(RECORDS TO USE Opens)

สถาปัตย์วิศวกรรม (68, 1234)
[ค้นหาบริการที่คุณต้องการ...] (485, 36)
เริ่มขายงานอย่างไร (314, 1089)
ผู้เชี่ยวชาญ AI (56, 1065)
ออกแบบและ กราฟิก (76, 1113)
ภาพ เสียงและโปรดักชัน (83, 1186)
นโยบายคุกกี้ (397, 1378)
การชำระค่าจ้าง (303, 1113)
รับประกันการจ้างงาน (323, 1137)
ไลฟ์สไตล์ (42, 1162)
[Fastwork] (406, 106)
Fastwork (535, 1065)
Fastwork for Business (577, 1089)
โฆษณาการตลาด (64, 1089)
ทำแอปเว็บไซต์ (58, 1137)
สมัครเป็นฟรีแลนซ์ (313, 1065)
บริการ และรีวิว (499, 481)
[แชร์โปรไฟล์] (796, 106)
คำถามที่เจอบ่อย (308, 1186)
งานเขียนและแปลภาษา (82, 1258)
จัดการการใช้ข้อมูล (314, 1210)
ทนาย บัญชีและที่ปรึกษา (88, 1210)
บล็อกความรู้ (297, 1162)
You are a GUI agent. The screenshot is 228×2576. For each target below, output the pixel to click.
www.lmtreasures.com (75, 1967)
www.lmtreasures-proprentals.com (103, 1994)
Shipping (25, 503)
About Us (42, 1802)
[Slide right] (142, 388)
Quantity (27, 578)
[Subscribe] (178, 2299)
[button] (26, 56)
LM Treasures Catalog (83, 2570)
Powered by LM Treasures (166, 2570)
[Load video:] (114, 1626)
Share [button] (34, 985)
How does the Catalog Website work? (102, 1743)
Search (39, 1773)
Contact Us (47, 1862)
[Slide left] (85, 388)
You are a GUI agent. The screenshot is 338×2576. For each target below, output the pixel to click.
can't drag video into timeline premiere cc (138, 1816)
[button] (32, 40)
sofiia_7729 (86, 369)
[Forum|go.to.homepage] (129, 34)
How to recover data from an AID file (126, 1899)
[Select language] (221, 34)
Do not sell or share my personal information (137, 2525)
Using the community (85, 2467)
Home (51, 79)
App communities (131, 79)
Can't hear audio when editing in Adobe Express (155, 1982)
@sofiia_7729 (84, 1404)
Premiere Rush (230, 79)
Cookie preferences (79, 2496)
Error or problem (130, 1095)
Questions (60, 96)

(RECORDS TO USE Closes)

WORK TASK:
What you give back must be the stretch above, starting at the line with "รับประกันการจ้างงาน (323, 1137)" and ending at the line with "บล็อกความรู้ (297, 1162)", copied exactly.

EXERCISE OUTPUT:
รับประกันการจ้างงาน (323, 1137)
ไลฟ์สไตล์ (42, 1162)
[Fastwork] (406, 106)
Fastwork (535, 1065)
Fastwork for Business (577, 1089)
โฆษณาการตลาด (64, 1089)
ทำแอปเว็บไซต์ (58, 1137)
สมัครเป็นฟรีแลนซ์ (313, 1065)
บริการ และรีวิว (499, 481)
[แชร์โปรไฟล์] (796, 106)
คำถามที่เจอบ่อย (308, 1186)
งานเขียนและแปลภาษา (82, 1258)
จัดการการใช้ข้อมูล (314, 1210)
ทนาย บัญชีและที่ปรึกษา (88, 1210)
บล็อกความรู้ (297, 1162)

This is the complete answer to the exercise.